Von den Fabrikhallen auf die Laufstege

Ein markanter Wendepunkt in der Geschichte der Hose für die Frau war der Erste Weltkrieg. Vor dem Krieg gab es klar verteilte, geschlechtsspezifische Rollen, während des Krieges hingegen mussten Frauen eine Lohnarbeit annehmen und dadurch in diverse Männerdomänen eintreten. Für Munitionsarbeiterinnen war die Kriegsberufskleidung praktisch und allgemein akzeptiert.

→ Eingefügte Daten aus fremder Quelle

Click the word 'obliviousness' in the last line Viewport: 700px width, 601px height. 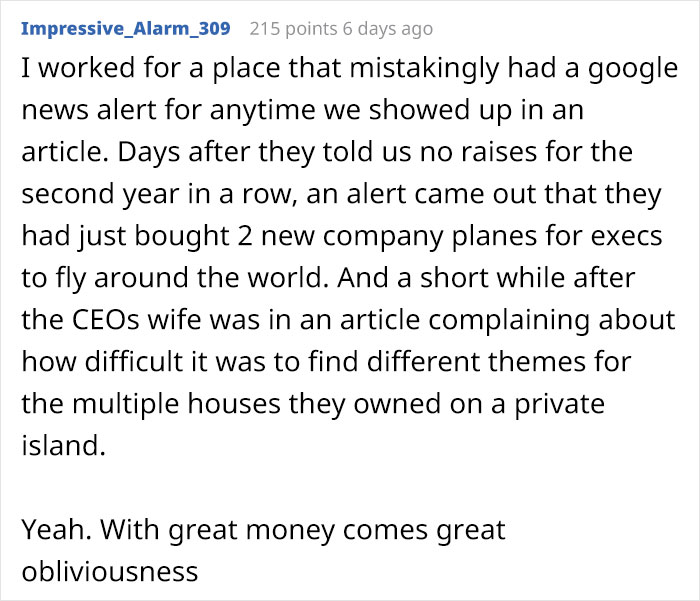[x=109, y=571]
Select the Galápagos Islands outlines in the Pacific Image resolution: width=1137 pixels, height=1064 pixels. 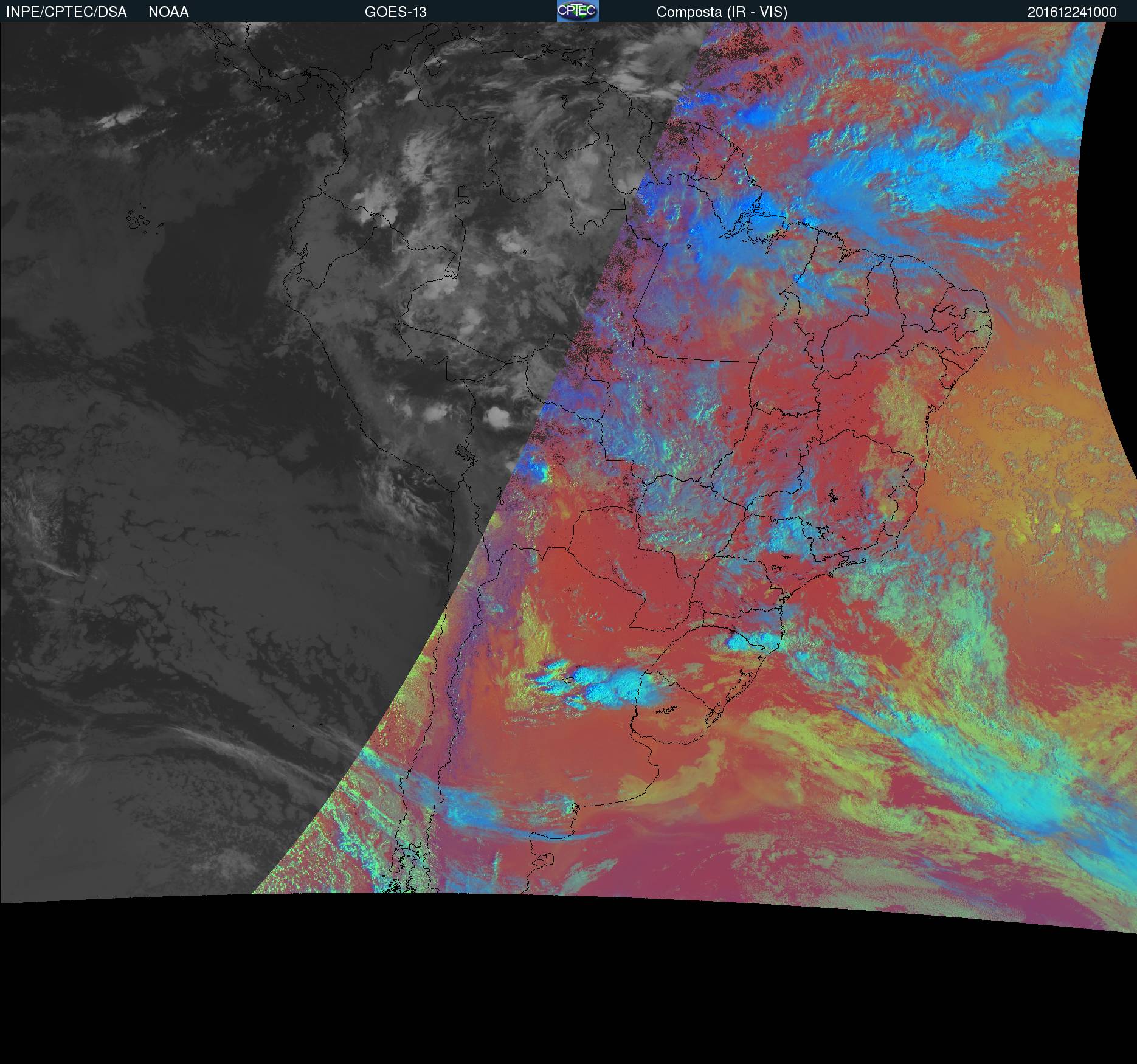tap(141, 220)
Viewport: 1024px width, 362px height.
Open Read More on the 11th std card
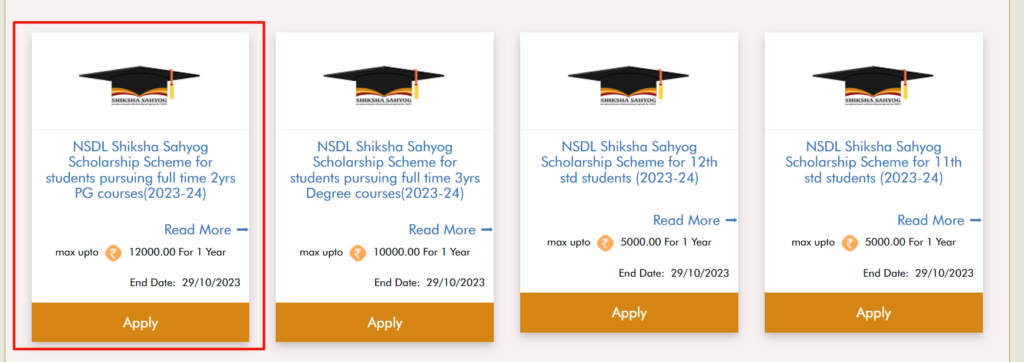[x=939, y=220]
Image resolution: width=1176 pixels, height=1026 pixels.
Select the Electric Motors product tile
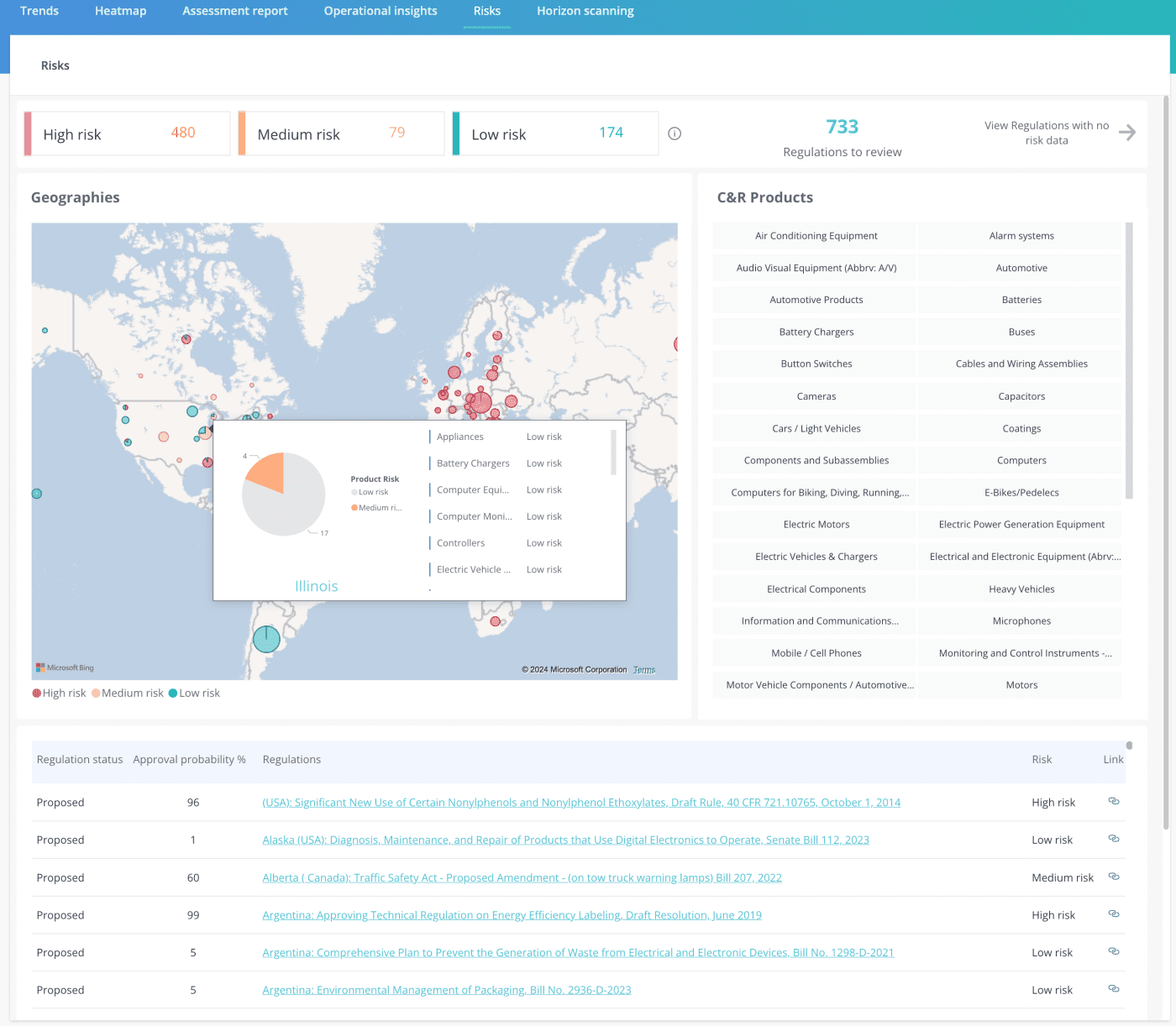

»Arbeit in Arbeitshose ist zu gestatten.«

Aus den Richtlinien der Militärführung in Hannover

für die Arbeit in den Rüstungsbetrieben, 1916

Je mehr Frauen aber auch tagsüber in Hosen gesehen wurden, desto mehr verlor das neue Beinkleid an Schrecken. Diese Wandlung der Sichtweise ist entscheidend für den letztendlichen Einzug der Hosen in die Kleiderschränke von praktisch jeder Frau in ganz Westeuropa. So kann man nach dem Ersten Weltkrieg, in den frühen 1920er-Jahren, den modischen Durchbruch für die Damenhose feiern. Allerdings wollten sogar noch damals viele Frauen nur dann eine Hose tragen, wenn ein Rock unpraktisch war – also nicht jeden Tag. Es hat noch einmal knapp 40 Jahre gedauert, bis die Hose als Alltagskleidungsstück für Tag und Nacht voll anerkannt war. Erst in den 1960er-Jahren wurden Hosen von allen namhaften Modeschöpfern auf die Laufstege geschickt. Hosen konnten nun praktisch von Frauen jeden Alters getragen werden – vorausgesetzt, dass die Trägerinnen schlank waren.

»Wer heute noch die Frau gleichsetzt mit Rock,

verschläft den Zeitgeist.«

Marlice Hinz, Modeexpertin, 1962

Und obwohl Frauen in Hosen mittlerweile überall zu sehen waren, gab es noch einige Unterschiede zwischen Frauen- und Männerhosen. Beispielsweise wurde der Frontverschluss erst 1967 auch bei Damenhosen eingeführt. Bis dahin waren die Reißverschlüsse seitlich angebracht. Der vorerst letzte große Schock für die Gesellschaft waren die Anfang der 1970er-Jahre in Mode gekommenen Hotpants, die knapp unter dem Po endeten. Soviel Freizügigkeit war neu und erntete europaweit zunächst Proteste.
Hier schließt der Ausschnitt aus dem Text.